EXERCISE PROMPT =
The complete listing should be restated word for word.

SUPPLIED MATERIAL =
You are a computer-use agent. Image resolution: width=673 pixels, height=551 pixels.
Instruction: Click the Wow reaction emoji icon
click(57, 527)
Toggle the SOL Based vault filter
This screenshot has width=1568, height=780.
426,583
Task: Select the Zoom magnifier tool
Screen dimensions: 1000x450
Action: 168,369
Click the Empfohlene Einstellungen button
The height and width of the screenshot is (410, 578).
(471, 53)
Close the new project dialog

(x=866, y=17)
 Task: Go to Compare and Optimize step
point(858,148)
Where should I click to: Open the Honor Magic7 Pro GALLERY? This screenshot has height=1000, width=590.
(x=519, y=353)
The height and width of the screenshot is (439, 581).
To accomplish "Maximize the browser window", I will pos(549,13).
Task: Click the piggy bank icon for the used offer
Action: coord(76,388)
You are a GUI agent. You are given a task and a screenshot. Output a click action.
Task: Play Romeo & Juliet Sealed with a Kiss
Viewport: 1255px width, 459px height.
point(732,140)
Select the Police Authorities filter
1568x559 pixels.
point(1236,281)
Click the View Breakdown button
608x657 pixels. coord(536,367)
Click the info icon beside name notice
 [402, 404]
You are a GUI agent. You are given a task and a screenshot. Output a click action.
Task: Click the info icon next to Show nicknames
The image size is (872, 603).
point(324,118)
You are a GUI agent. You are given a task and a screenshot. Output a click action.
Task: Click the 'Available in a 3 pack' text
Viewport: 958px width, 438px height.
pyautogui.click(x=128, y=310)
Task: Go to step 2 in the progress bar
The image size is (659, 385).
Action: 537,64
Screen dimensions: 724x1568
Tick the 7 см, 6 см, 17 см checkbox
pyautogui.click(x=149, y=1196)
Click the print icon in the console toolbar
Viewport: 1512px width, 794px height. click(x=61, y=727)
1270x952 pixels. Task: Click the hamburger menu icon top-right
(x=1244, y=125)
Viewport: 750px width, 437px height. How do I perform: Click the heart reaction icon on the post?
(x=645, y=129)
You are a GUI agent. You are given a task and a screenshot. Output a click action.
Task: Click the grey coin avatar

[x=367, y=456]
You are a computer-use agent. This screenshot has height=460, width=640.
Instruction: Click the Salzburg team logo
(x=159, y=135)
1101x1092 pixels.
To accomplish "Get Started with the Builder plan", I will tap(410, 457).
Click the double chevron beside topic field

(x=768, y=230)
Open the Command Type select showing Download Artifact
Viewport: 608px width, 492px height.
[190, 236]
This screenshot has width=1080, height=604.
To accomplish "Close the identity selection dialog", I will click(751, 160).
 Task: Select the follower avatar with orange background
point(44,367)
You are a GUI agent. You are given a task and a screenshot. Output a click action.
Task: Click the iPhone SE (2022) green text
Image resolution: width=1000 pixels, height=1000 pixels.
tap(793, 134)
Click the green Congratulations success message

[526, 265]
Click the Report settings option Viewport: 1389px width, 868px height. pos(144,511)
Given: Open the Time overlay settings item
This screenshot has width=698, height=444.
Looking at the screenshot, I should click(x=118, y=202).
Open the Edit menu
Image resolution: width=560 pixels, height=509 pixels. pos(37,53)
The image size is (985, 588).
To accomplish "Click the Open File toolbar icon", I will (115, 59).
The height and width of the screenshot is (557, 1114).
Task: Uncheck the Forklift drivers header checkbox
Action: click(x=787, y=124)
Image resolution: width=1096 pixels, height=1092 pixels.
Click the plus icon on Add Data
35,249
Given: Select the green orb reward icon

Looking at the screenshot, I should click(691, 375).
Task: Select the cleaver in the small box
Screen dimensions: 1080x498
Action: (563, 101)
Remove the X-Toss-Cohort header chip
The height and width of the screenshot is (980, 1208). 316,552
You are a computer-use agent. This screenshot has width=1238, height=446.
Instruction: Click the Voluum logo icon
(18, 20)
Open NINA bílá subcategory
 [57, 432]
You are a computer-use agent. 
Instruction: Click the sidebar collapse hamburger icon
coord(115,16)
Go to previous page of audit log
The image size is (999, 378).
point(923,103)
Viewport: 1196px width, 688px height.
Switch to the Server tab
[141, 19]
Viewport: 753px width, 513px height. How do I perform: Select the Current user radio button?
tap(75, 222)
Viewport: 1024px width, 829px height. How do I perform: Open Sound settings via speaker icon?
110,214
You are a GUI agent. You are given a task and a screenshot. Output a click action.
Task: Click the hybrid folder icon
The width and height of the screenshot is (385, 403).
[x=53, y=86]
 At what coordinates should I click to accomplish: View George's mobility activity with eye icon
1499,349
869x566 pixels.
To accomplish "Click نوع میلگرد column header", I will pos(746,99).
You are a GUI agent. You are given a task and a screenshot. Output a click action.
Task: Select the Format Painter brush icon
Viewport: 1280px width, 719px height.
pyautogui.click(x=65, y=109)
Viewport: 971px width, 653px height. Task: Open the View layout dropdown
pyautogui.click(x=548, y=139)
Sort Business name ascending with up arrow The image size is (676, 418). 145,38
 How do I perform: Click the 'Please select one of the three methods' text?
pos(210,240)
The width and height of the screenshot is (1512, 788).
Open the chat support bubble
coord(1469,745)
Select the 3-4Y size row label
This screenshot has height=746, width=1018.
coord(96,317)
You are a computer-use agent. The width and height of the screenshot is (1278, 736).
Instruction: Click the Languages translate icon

ANSWER FOR THE TASK =
You are a computer-use agent. Image resolution: width=673 pixels, height=551 pixels.
Instruction: Click the Wow reaction emoji icon
click(57, 527)
Toggle the SOL Based vault filter
This screenshot has width=1568, height=780.
426,583
Task: Select the Zoom magnifier tool
Screen dimensions: 1000x450
Action: 168,369
Click the Empfohlene Einstellungen button
The height and width of the screenshot is (410, 578).
(471, 53)
Close the new project dialog

(x=866, y=17)
 Task: Go to Compare and Optimize step
point(858,148)
Where should I click to: Open the Honor Magic7 Pro GALLERY? This screenshot has height=1000, width=590.
(x=519, y=353)
The height and width of the screenshot is (439, 581).
To accomplish "Maximize the browser window", I will pos(549,13).
Task: Click the piggy bank icon for the used offer
Action: coord(76,388)
You are a GUI agent. You are given a task and a screenshot. Output a click action.
Task: Play Romeo & Juliet Sealed with a Kiss
Viewport: 1255px width, 459px height.
point(732,140)
Select the Police Authorities filter
1568x559 pixels.
point(1236,281)
Click the View Breakdown button
608x657 pixels. coord(536,367)
Click the info icon beside name notice
 [402, 404]
You are a GUI agent. You are given a task and a screenshot. Output a click action.
Task: Click the info icon next to Show nicknames
The image size is (872, 603).
point(324,118)
You are a GUI agent. You are given a task and a screenshot. Output a click action.
Task: Click the 'Available in a 3 pack' text
Viewport: 958px width, 438px height.
pyautogui.click(x=128, y=310)
Task: Go to step 2 in the progress bar
The image size is (659, 385).
Action: 537,64
Screen dimensions: 724x1568
Tick the 7 см, 6 см, 17 см checkbox
pyautogui.click(x=149, y=1196)
Click the print icon in the console toolbar
Viewport: 1512px width, 794px height. click(x=61, y=727)
1270x952 pixels. Task: Click the hamburger menu icon top-right
(x=1244, y=125)
Viewport: 750px width, 437px height. How do I perform: Click the heart reaction icon on the post?
(x=645, y=129)
You are a GUI agent. You are given a task and a screenshot. Output a click action.
Task: Click the grey coin avatar

[x=367, y=456]
You are a computer-use agent. This screenshot has height=460, width=640.
Instruction: Click the Salzburg team logo
(x=159, y=135)
1101x1092 pixels.
To accomplish "Get Started with the Builder plan", I will tap(410, 457).
Click the double chevron beside topic field

(x=768, y=230)
Open the Command Type select showing Download Artifact
Viewport: 608px width, 492px height.
[190, 236]
This screenshot has width=1080, height=604.
To accomplish "Close the identity selection dialog", I will click(751, 160).
 Task: Select the follower avatar with orange background
point(44,367)
You are a GUI agent. You are given a task and a screenshot. Output a click action.
Task: Click the iPhone SE (2022) green text
Image resolution: width=1000 pixels, height=1000 pixels.
tap(793, 134)
Click the green Congratulations success message

[526, 265]
Click the Report settings option Viewport: 1389px width, 868px height. pos(144,511)
Given: Open the Time overlay settings item
This screenshot has width=698, height=444.
Looking at the screenshot, I should click(x=118, y=202).
Open the Edit menu
Image resolution: width=560 pixels, height=509 pixels. pos(37,53)
The image size is (985, 588).
To accomplish "Click the Open File toolbar icon", I will (115, 59).
The height and width of the screenshot is (557, 1114).
Task: Uncheck the Forklift drivers header checkbox
Action: click(x=787, y=124)
Image resolution: width=1096 pixels, height=1092 pixels.
Click the plus icon on Add Data
35,249
Given: Select the green orb reward icon

Looking at the screenshot, I should click(691, 375).
Task: Select the cleaver in the small box
Screen dimensions: 1080x498
Action: (563, 101)
Remove the X-Toss-Cohort header chip
The height and width of the screenshot is (980, 1208). 316,552
You are a computer-use agent. This screenshot has width=1238, height=446.
Instruction: Click the Voluum logo icon
(18, 20)
Open NINA bílá subcategory
 [57, 432]
You are a computer-use agent. 
Instruction: Click the sidebar collapse hamburger icon
coord(115,16)
Go to previous page of audit log
The image size is (999, 378).
point(923,103)
Viewport: 1196px width, 688px height.
Switch to the Server tab
[141, 19]
Viewport: 753px width, 513px height. How do I perform: Select the Current user radio button?
tap(75, 222)
Viewport: 1024px width, 829px height. How do I perform: Open Sound settings via speaker icon?
110,214
You are a GUI agent. You are given a task and a screenshot. Output a click action.
Task: Click the hybrid folder icon
The width and height of the screenshot is (385, 403).
[x=53, y=86]
 At what coordinates should I click to accomplish: View George's mobility activity with eye icon
1499,349
869x566 pixels.
To accomplish "Click نوع میلگرد column header", I will pos(746,99).
You are a GUI agent. You are given a task and a screenshot. Output a click action.
Task: Select the Format Painter brush icon
Viewport: 1280px width, 719px height.
pyautogui.click(x=65, y=109)
Viewport: 971px width, 653px height. Task: Open the View layout dropdown
pyautogui.click(x=548, y=139)
Sort Business name ascending with up arrow The image size is (676, 418). 145,38
 How do I perform: Click the 'Please select one of the three methods' text?
pos(210,240)
The width and height of the screenshot is (1512, 788).
Open the chat support bubble
coord(1469,745)
Select the 3-4Y size row label
This screenshot has height=746, width=1018.
coord(96,317)
You are a computer-use agent. The width and height of the screenshot is (1278, 736).
Instruction: Click the Languages translate icon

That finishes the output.